>> Begin Entries

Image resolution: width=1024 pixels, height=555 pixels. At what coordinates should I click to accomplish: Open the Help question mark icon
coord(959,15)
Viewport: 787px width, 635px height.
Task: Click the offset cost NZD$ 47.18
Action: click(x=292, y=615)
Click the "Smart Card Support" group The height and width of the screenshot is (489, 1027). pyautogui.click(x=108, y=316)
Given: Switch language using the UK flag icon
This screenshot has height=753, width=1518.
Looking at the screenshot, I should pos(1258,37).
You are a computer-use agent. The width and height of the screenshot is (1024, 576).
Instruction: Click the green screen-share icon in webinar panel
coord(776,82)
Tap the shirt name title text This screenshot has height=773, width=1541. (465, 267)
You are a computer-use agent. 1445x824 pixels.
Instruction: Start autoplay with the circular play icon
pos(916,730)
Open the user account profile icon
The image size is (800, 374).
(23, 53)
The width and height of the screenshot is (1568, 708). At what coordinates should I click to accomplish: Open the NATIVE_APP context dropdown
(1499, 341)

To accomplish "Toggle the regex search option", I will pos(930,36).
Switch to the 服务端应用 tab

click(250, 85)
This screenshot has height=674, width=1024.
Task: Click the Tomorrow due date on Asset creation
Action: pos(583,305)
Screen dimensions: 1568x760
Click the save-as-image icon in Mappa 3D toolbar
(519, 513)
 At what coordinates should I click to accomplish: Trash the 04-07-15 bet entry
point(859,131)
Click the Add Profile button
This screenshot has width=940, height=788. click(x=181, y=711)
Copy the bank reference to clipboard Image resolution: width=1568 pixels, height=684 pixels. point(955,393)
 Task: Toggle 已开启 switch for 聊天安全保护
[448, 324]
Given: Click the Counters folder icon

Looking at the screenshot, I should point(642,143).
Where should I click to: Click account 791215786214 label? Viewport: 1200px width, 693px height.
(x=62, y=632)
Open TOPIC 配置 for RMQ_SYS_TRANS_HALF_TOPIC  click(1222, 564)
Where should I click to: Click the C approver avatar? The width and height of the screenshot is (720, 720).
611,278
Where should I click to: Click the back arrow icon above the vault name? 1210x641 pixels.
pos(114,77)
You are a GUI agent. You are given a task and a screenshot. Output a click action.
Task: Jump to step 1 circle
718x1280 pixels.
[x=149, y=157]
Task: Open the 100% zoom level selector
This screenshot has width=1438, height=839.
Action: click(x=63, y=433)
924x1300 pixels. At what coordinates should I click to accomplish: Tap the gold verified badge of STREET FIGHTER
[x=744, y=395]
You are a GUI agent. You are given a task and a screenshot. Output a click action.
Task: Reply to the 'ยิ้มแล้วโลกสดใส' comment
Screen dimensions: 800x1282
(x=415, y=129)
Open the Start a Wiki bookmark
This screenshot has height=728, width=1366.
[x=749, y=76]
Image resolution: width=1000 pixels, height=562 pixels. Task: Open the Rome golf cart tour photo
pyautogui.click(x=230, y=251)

>> End Entries

• Work instructions: Write out the lines above as a JSON list of strings, with one string per line and blank lines omitted.

• Result for this exercise:
[
  "Image resolution: width=1024 pixels, height=555 pixels. At what coordinates should I click to accomplish: Open the Help question mark icon",
  "coord(959,15)",
  "Viewport: 787px width, 635px height.",
  "Task: Click the offset cost NZD$ 47.18",
  "Action: click(x=292, y=615)",
  "Click the \"Smart Card Support\" group The height and width of the screenshot is (489, 1027). pyautogui.click(x=108, y=316)",
  "Given: Switch language using the UK flag icon",
  "This screenshot has height=753, width=1518.",
  "Looking at the screenshot, I should pos(1258,37).",
  "You are a computer-use agent. The width and height of the screenshot is (1024, 576).",
  "Instruction: Click the green screen-share icon in webinar panel",
  "coord(776,82)",
  "Tap the shirt name title text This screenshot has height=773, width=1541. (465, 267)",
  "You are a computer-use agent. 1445x824 pixels.",
  "Instruction: Start autoplay with the circular play icon",
  "pos(916,730)",
  "Open the user account profile icon",
  "The image size is (800, 374).",
  "(23, 53)",
  "The width and height of the screenshot is (1568, 708). At what coordinates should I click to accomplish: Open the NATIVE_APP context dropdown",
  "(1499, 341)",
  "To accomplish \"Toggle the regex search option\", I will pos(930,36).",
  "Switch to the 服务端应用 tab",
  "click(250, 85)",
  "This screenshot has height=674, width=1024.",
  "Task: Click the Tomorrow due date on Asset creation",
  "Action: pos(583,305)",
  "Screen dimensions: 1568x760",
  "Click the save-as-image icon in Mappa 3D toolbar",
  "(519, 513)",
  " At what coordinates should I click to accomplish: Trash the 04-07-15 bet entry",
  "point(859,131)",
  "Click the Add Profile button",
  "This screenshot has width=940, height=788. click(x=181, y=711)",
  "Copy the bank reference to clipboard Image resolution: width=1568 pixels, height=684 pixels. point(955,393)",
  " Task: Toggle 已开启 switch for 聊天安全保护",
  "[448, 324]",
  "Given: Click the Counters folder icon",
  "Looking at the screenshot, I should point(642,143).",
  "Where should I click to: Click account 791215786214 label? Viewport: 1200px width, 693px height.",
  "(x=62, y=632)",
  "Open TOPIC 配置 for RMQ_SYS_TRANS_HALF_TOPIC  click(1222, 564)",
  "Where should I click to: Click the C approver avatar? The width and height of the screenshot is (720, 720).",
  "611,278",
  "Where should I click to: Click the back arrow icon above the vault name? 1210x641 pixels.",
  "pos(114,77)",
  "You are a GUI agent. You are given a task and a screenshot. Output a click action.",
  "Task: Jump to step 1 circle",
  "718x1280 pixels.",
  "[x=149, y=157]",
  "Task: Open the 100% zoom level selector",
  "This screenshot has width=1438, height=839.",
  "Action: click(x=63, y=433)",
  "924x1300 pixels. At what coordinates should I click to accomplish: Tap the gold verified badge of STREET FIGHTER",
  "[x=744, y=395]",
  "You are a GUI agent. You are given a task and a screenshot. Output a click action.",
  "Task: Reply to the 'ยิ้มแล้วโลกสดใส' comment",
  "Screen dimensions: 800x1282",
  "(x=415, y=129)",
  "Open the Start a Wiki bookmark",
  "This screenshot has height=728, width=1366.",
  "[x=749, y=76]",
  "Image resolution: width=1000 pixels, height=562 pixels. Task: Open the Rome golf cart tour photo",
  "pyautogui.click(x=230, y=251)"
]